116 3rd St SE
Cedar Rapids, Iowa 52401
Cedar Rapids wants 91 acres by sewage plant — but it’s in Bertram
Jun. 26, 2014 8:00 pm
CEDAR RAPIDS - Ninety-one acres on the west side of Highway 13 near the city's sewage treatment plant is poised to become a battleground anew between little Bertram and its big city neighbor.
Without comment, the Cedar Rapids City Council this week agreed to purchase the 91.3 acres of farmland for $1,346,675 or $14,750 an acre. But there is one big hurdle - the land is in the city of Bertram.
As a result, the city of Cedar Rapids has conditioned the sale on the ability of property owners Larry and Sharon Ditch being able to de-annex their property from the city of Bertram so the Cedar Rapids City Council can annex the property into Cedar Rapids.
The deal does not go forward if the Bertram Planning and Zoning Commission or the Bertram City Council rejects the idea, and it's not yet clear what may happen.
'Obviously, there are a lot of mixed feelings,” Bertram Mayor James Drahos said on Wednesday.
Cedar Rapids, population 128,119, and Bertram, population 298, fought hard over this piece of farmland in 2003 and 2004 when the Ditches asked to be annexed into Bertram after Cedar Rapids said it wanted to buy property next to its sewage treatment plant to locate a garbage transfer station and an open-air compost operation.
Back then, Bertram quickly agreed to the annexation, which sent Bertram's western border leaping over Highway 13 to take in the Ditch property on the east side of the four-lane.
The city of Cedar Rapids subsequently lost its bid to stop the annexation at the state's City Development Board, a defeat it took to Linn County District Court before giving up the fight in 2004.
Drahos said Wednesday that Bertram's June 10 council meeting attracted a sizable crowd of local residents as Cedar Rapids Utilities Director Steve Hershner explained that Cedar Rapids now wanted to purchase the Ditch property for two reasons - so it could continue to serve as a buffer for the city's sewage treatment plant and to protect the city's long-range interests if one day it needed to expand the plant.
'Obviously, they were concerned about Cedar Rapids's plans,” Drahos said of those who attended the meeting. Cedar Rapids officials 'are calling it a buffer area. But Cedar Rapids will not eliminate the possibility of the sewage plant moving that far downstream.
'So that obviously is Bertram's concern.”
Cedar Rapids's Hershner on Wednesday said the city has no plans to expand its sewage treatment plant and, in fact, has plenty of expansion area on the plant's existing site, which will be protected by a new flood wall, and on other city-owned land in Cedar Rapids next to the plant.

● GIVEN PROBLEM 1: Copy the part of the listing that opens with the line containing "Task: Switch to the Records tab" and closes with the line containing "Action: coord(926,255)", keeping every line unchanged.
The listing that follows is unrelated to the article.

● DATA EXTRACT:
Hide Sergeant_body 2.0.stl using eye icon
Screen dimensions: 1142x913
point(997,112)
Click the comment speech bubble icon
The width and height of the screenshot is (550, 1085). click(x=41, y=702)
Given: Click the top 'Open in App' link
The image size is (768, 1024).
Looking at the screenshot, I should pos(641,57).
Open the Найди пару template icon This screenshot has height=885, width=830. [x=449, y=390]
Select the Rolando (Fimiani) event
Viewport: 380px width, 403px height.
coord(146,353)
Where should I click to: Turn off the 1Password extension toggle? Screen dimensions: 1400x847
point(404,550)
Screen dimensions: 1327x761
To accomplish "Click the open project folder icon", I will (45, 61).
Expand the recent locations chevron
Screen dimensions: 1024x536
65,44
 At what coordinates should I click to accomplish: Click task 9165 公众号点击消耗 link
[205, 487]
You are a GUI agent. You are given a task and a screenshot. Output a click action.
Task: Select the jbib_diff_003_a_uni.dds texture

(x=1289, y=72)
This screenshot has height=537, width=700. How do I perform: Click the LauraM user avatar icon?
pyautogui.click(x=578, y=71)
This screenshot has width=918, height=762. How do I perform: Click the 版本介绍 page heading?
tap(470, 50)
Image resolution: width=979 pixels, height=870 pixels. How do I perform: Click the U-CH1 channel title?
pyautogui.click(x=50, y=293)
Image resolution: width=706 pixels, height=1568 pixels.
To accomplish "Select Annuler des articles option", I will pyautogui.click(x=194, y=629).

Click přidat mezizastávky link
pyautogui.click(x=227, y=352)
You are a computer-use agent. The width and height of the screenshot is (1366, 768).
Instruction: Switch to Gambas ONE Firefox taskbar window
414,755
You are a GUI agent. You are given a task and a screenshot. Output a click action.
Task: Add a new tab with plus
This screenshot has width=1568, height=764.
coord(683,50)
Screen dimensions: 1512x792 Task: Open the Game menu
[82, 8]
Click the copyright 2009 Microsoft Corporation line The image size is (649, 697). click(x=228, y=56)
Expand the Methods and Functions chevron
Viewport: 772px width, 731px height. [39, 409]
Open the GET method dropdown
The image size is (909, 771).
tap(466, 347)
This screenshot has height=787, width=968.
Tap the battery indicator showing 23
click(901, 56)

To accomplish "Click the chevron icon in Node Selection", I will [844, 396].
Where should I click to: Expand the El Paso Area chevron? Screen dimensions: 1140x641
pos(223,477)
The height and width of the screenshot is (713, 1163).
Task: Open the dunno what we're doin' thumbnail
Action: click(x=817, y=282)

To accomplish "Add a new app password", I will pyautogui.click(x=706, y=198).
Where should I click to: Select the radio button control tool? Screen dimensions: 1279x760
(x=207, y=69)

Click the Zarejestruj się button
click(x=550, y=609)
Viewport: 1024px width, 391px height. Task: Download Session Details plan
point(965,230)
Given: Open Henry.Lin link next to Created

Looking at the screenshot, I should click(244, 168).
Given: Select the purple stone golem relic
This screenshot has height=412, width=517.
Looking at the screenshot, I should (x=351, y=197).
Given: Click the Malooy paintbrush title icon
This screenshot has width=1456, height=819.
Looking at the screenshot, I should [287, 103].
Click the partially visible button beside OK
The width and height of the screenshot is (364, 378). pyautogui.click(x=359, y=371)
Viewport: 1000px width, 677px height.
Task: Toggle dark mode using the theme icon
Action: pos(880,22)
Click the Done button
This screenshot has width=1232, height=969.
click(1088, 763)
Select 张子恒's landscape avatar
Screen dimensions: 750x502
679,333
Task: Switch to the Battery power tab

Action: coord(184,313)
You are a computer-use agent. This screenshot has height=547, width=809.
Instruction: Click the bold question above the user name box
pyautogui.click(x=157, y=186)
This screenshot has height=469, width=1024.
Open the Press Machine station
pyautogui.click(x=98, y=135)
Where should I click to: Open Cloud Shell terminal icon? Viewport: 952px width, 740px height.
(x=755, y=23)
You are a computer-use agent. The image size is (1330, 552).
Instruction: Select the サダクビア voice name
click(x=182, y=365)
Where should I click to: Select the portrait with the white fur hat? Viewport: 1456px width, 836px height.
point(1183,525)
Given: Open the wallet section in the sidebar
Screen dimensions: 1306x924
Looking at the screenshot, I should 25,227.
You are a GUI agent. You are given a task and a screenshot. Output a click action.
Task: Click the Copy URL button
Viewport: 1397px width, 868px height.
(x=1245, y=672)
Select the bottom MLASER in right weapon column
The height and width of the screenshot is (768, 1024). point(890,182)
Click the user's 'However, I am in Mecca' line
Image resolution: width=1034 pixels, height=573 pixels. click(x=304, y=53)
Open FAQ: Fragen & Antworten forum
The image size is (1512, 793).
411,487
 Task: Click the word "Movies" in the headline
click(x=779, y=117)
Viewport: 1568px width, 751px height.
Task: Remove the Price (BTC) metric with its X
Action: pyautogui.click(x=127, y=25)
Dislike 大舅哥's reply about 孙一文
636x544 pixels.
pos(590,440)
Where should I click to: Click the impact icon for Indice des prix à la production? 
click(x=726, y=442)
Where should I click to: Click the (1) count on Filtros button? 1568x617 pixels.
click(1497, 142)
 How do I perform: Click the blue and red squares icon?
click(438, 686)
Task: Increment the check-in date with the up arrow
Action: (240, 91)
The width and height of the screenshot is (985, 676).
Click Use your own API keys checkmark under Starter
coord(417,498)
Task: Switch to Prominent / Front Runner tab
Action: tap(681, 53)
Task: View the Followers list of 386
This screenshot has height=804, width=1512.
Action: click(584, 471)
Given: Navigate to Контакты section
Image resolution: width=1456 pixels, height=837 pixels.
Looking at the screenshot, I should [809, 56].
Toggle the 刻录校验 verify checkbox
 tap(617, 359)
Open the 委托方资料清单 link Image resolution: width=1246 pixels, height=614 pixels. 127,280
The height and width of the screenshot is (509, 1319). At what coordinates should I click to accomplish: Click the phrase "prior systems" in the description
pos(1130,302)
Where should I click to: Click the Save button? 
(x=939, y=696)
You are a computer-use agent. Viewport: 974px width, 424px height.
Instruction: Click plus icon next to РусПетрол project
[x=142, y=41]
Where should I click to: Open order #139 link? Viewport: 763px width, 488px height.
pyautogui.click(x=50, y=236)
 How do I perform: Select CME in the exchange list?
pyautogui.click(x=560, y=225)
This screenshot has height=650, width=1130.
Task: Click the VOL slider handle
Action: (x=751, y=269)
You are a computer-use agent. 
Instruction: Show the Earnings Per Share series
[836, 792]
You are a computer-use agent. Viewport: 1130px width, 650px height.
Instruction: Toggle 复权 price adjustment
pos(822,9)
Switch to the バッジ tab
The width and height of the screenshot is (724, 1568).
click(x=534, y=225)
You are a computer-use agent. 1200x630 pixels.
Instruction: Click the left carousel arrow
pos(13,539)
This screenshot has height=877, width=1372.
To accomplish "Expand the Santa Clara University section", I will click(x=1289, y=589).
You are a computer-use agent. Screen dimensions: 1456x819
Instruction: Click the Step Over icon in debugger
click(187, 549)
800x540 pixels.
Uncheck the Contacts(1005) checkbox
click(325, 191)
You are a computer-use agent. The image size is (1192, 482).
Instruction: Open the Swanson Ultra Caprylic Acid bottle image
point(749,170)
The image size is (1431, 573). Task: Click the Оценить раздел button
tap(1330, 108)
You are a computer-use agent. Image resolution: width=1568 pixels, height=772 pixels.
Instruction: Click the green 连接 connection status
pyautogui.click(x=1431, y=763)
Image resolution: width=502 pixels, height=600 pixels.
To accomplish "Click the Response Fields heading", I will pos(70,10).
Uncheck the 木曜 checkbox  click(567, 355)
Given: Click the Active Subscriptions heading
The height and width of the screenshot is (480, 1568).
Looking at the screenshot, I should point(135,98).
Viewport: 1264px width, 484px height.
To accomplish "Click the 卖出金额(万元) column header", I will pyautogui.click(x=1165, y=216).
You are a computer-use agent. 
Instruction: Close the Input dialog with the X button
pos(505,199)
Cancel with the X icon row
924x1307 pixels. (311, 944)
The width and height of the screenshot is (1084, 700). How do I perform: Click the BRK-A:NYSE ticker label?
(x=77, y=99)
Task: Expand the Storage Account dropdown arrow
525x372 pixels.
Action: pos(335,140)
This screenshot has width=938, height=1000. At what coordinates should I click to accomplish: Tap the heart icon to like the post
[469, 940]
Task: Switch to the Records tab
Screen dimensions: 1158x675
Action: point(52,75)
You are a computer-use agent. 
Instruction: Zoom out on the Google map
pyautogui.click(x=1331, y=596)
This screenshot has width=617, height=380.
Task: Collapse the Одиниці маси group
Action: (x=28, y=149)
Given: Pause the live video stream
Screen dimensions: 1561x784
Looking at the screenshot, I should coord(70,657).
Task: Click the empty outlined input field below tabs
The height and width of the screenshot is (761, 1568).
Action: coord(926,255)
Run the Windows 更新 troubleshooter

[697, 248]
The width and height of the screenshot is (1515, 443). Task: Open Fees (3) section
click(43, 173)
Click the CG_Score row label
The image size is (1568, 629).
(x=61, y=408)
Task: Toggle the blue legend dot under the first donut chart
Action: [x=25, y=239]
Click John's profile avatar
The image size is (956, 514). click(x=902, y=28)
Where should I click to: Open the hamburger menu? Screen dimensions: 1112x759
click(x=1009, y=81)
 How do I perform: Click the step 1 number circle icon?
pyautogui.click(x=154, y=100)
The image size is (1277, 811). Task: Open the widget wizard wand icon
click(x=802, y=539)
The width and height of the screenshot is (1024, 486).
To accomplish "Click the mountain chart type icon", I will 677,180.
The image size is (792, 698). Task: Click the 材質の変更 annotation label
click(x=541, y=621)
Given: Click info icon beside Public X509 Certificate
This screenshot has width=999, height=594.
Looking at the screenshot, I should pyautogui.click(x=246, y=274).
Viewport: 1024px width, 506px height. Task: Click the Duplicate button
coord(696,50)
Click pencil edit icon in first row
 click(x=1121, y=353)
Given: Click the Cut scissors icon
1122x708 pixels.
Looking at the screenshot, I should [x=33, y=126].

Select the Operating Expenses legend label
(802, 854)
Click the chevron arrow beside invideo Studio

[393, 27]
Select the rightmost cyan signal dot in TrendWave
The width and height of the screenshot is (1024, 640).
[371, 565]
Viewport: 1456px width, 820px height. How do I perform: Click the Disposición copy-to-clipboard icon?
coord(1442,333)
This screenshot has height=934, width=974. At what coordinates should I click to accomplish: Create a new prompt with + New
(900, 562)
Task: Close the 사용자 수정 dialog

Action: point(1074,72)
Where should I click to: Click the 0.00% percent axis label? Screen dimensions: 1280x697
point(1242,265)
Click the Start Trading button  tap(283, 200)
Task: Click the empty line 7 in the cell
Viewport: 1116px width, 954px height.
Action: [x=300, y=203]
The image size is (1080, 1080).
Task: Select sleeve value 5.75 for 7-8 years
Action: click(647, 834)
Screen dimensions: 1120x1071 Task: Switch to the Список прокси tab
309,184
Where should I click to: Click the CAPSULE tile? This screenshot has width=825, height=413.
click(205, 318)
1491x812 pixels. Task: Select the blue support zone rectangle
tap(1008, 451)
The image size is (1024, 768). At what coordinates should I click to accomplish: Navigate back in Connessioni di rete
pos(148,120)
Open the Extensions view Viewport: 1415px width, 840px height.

● GIVEN PROBLEM 2: Rewrite the passage of the Bertram annexation article that opens with the words "The deal does" and closes with "what may happen.", using "agreement" in place of "deal".

● EXERCISE OUTPUT 1:
Task: Switch to the Records tab
Screen dimensions: 1158x675
Action: point(52,75)
You are a computer-use agent. 
Instruction: Zoom out on the Google map
pyautogui.click(x=1331, y=596)
This screenshot has width=617, height=380.
Task: Collapse the Одиниці маси group
Action: (x=28, y=149)
Given: Pause the live video stream
Screen dimensions: 1561x784
Looking at the screenshot, I should coord(70,657).
Task: Click the empty outlined input field below tabs
The height and width of the screenshot is (761, 1568).
Action: coord(926,255)

● EXERCISE OUTPUT 2:
The agreement does not go forward if the Bertram Planning and Zoning Commission or the Bertram City Council rejects the idea, and it's not yet clear what may happen.